> **WHAT THE TASK REQUIRES**
Take every line containing "logo" out of the records.

> **Entries taken from a collection**
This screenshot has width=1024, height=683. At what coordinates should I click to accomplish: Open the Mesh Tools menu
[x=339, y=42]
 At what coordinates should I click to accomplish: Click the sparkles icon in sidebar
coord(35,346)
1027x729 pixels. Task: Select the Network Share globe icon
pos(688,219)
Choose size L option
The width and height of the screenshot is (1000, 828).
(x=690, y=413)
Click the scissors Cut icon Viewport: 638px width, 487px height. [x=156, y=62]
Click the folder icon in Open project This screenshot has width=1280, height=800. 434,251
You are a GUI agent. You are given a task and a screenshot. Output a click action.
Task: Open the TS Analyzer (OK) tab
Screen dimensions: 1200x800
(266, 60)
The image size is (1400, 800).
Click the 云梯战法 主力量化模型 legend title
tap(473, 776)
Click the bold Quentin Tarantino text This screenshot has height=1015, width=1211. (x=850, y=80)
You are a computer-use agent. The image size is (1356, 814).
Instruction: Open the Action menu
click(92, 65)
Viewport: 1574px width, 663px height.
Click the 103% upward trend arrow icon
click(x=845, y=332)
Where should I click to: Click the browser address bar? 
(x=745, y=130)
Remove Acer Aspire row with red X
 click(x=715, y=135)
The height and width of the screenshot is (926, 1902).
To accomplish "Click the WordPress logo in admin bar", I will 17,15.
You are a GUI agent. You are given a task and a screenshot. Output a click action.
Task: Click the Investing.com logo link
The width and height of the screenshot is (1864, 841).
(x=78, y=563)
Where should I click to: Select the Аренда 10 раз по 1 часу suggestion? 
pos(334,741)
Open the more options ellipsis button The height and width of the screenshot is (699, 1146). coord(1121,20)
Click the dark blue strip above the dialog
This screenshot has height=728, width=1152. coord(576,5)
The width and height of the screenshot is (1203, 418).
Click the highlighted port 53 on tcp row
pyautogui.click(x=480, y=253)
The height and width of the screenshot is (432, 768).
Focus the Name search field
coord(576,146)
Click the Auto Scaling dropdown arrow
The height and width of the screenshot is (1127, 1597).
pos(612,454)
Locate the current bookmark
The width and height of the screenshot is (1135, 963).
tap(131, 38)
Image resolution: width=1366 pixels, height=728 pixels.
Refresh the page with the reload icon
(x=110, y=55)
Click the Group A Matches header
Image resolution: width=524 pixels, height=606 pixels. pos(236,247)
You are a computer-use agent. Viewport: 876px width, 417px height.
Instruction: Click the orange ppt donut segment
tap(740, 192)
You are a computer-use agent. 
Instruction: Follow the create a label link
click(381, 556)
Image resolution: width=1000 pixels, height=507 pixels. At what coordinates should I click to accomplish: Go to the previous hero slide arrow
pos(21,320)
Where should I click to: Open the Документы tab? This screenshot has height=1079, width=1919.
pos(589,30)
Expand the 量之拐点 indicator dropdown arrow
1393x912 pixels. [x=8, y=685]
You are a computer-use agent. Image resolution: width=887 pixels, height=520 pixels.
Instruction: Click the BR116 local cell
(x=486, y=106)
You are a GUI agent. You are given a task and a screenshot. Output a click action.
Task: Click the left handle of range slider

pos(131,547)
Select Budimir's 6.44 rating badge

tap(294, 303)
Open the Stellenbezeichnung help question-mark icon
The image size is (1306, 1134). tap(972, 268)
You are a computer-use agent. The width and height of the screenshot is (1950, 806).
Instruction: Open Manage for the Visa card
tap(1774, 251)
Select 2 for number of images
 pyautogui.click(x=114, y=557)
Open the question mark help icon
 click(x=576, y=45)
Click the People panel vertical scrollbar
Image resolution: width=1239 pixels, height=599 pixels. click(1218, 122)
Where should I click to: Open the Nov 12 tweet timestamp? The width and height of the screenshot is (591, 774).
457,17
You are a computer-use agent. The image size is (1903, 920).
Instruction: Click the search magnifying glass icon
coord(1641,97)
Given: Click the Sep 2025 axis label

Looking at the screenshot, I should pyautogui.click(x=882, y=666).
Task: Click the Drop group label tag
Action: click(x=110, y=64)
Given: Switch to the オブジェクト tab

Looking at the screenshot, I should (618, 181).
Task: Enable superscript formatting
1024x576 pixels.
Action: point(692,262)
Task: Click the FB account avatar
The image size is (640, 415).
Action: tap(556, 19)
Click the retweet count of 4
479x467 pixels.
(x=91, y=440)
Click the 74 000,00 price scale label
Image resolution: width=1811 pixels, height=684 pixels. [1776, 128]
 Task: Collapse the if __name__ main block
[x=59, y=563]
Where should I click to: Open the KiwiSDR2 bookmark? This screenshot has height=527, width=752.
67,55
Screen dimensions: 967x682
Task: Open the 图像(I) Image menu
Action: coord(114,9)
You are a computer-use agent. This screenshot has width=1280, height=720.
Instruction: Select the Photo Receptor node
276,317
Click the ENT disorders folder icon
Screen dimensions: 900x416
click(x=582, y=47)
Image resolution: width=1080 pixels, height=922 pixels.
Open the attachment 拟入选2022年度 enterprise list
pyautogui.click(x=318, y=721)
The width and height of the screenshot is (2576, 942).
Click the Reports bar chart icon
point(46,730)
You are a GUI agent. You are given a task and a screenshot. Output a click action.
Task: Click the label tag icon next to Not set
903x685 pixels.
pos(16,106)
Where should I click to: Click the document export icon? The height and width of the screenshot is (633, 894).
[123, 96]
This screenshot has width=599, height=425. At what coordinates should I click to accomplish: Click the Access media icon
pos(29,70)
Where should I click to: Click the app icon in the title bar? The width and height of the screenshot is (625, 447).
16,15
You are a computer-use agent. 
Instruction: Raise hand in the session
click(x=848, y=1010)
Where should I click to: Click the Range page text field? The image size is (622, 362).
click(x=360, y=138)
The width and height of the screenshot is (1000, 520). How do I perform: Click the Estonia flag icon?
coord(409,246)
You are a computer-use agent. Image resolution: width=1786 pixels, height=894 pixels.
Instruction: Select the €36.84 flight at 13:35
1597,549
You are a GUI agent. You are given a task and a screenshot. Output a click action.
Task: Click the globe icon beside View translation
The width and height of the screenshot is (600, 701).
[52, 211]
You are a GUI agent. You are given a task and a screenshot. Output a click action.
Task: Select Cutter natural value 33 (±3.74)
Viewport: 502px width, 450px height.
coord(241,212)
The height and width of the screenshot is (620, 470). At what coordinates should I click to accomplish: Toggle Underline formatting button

> **EXERCISE ANSWER**
To accomplish "Click the WordPress logo in admin bar", I will 17,15.
Task: Click the Investing.com logo link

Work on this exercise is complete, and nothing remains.